Barring several major surprises, Dragon’s March 9th capture was the last time a SpaceX spacecraft berthed with a space station for the foreseeable future – possibly forever. Referring to the process of astronauts manually catching visiting vehicles and installing them on an airlock with a giant, robotic arm, berthing is a much younger technology than docking and was developed as an alternative for a few particular reasons. Perhaps most importantly, the Common Berthing Mechanism (CBM) ports used by Cargo Dragon, Cygnus, and HTV spacecraft are more than 60% wider than standard docking ports. In other words, spacecraft that berth can transport substantially larger pieces of cargo to and from the space station.
More significantly, however, the CBM standard came about in large part due to the decision to assemble the ISS out of 16 pressurized segments, each separately launched into orbit. Measuring about 1.25m (4.2 ft) wide, the CBM ports that connect most of the space station’s 16 livable segments make the ISS far more practical for the astronauts that crew it, while also allowing for larger hardware to be moved between each module. With Crew Dragon, design requirements meant that SpaceX had to move from berthing to docking, a trait SpaceX thus carried over when it chose to base its Cargo Dragon replacement on a lightly-modified Crew Dragon design.

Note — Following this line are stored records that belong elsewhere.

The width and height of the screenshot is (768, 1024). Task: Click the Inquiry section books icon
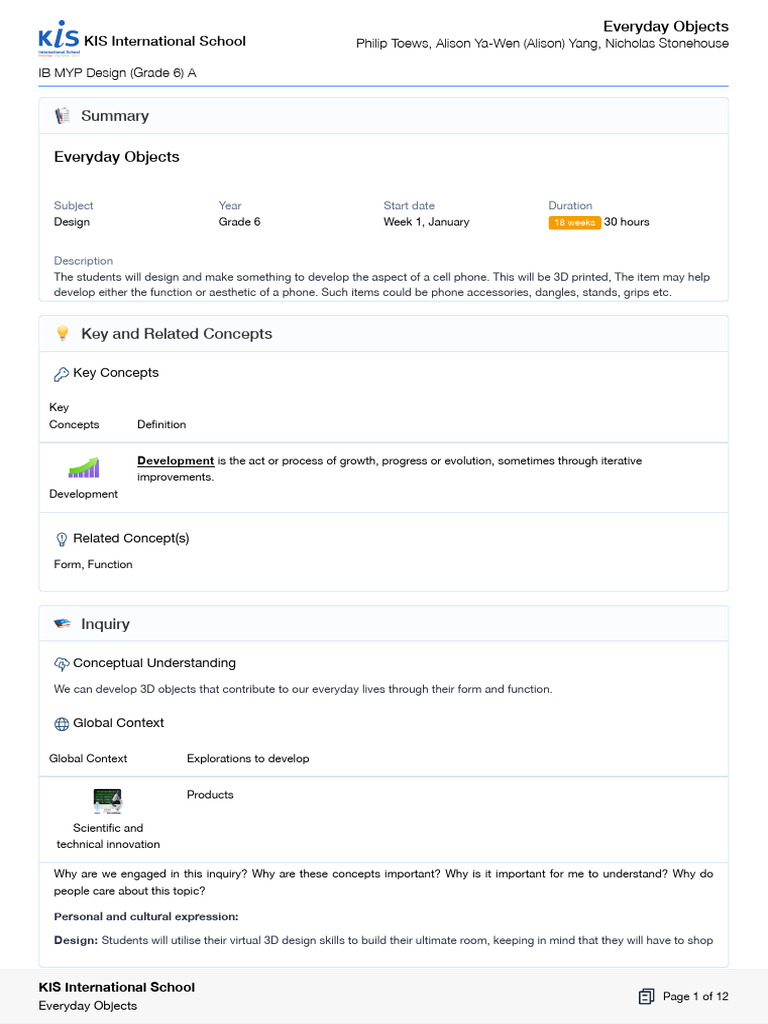[x=62, y=624]
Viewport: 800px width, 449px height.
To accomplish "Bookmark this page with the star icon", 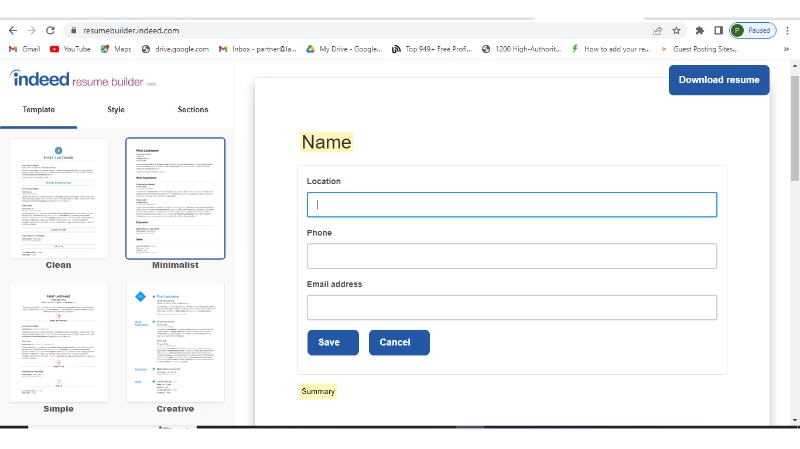I will (x=677, y=31).
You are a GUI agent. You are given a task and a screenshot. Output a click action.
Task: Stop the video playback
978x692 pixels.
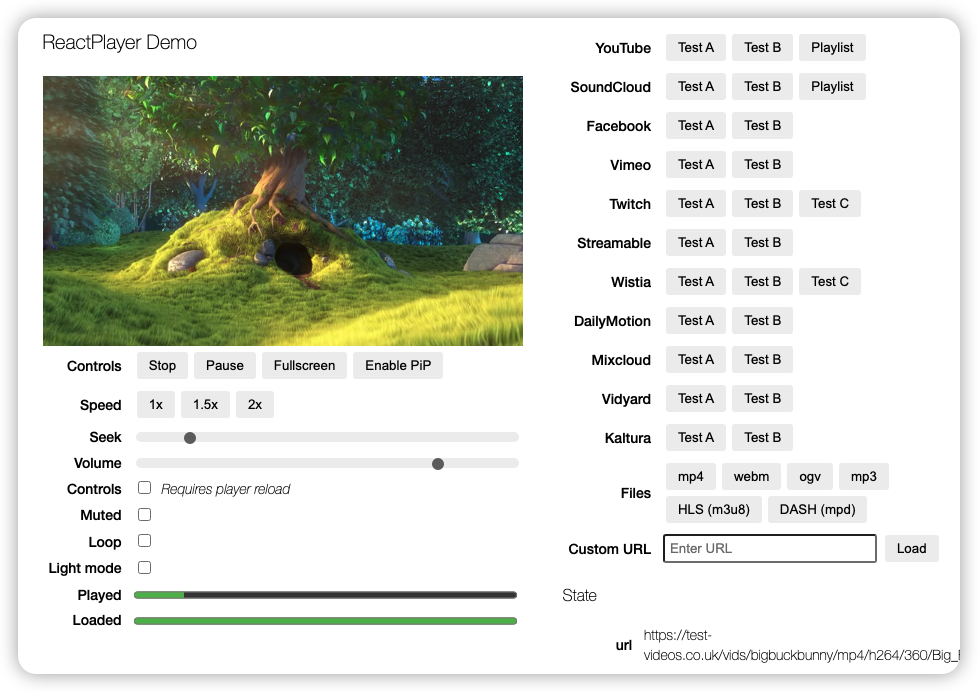click(161, 365)
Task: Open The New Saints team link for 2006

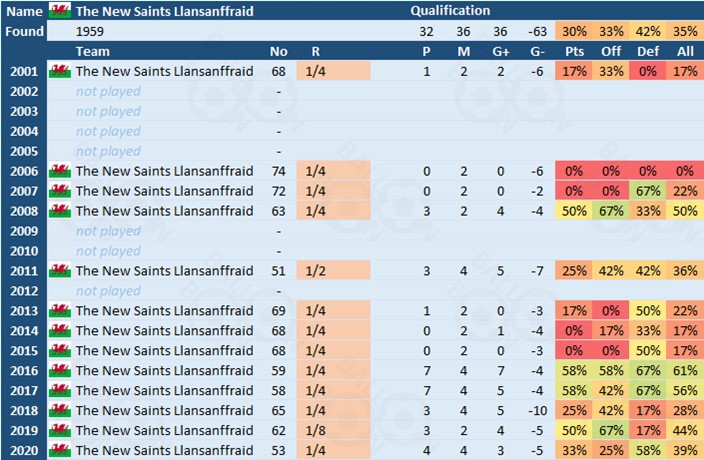Action: coord(164,171)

Now verging on routine, Cargo Dragon capsule C112 began its final approach to the International Space Station on March 9th, pausing at set keep-out zones while SpaceX operators waited for NASA and ISS approval to continue. After several stops, Dragon arrived at the last hold point – some 10m (33 ft) away from the station – and NASA astronaut Jessica Meir manually steered Canadarm2 to a successful capture, quite literally grabbing Dragon with a sort of mechanical hand.
At that point, Dragon – like a large ship arriving in port with the help of tugboats – is in the hands of external operators. At the ISS, Canadarm2 essentially flips itself around with Dragon still attached, carefully and slowly mating the spacecraft with one of the station’s free berthing ports. Unlike docking ports, the active part of a berthing port is located on the station’s receiving end, where electromechanical latches and bolts permanently secure the spacecraft to the station and ensure a vacuum seal.

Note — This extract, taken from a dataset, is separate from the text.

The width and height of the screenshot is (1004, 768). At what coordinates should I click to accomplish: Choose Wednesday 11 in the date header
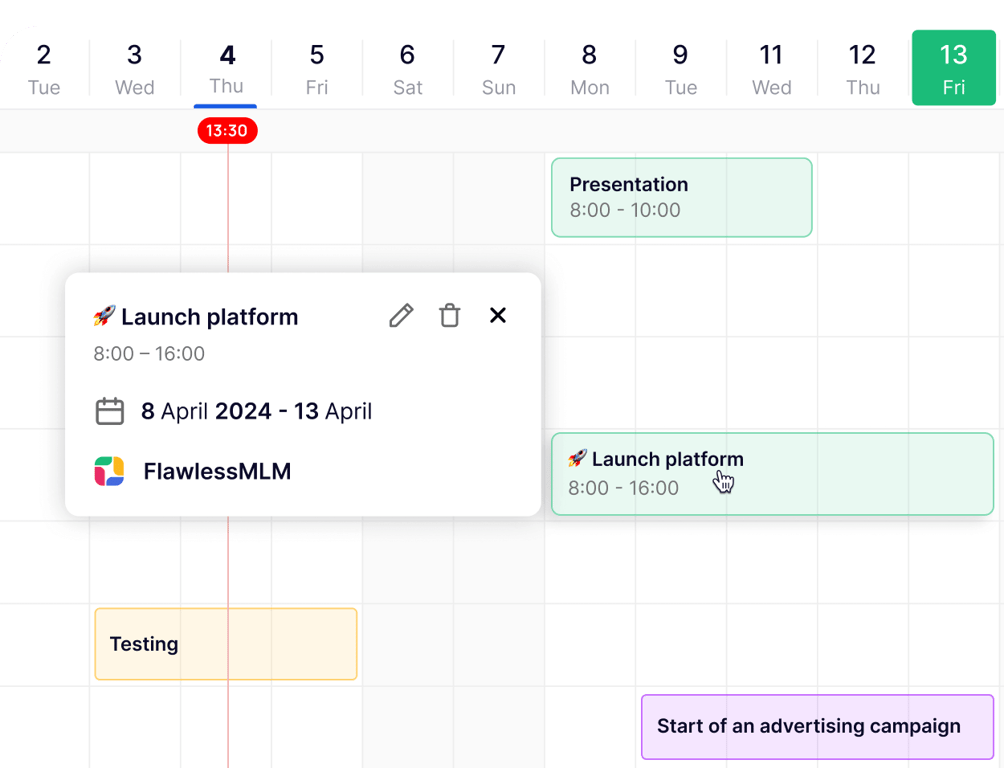point(771,68)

Finally, once berthing is fully complete, ISS astronauts can manually open Dragon’s hatch, giving them access to the two or so metric tons (~4000 lb) of cargo typically contained within. All told, the process of berthing is relatively intensive and expensive in terms of the amount of time station astronauts and NASA ground control must spend to complete a single resupply mission. From start to finish, excluding training, berthing takes a crew of two station astronauts some 9-12 hours of near-continuous work from spacecraft approach to hatch open.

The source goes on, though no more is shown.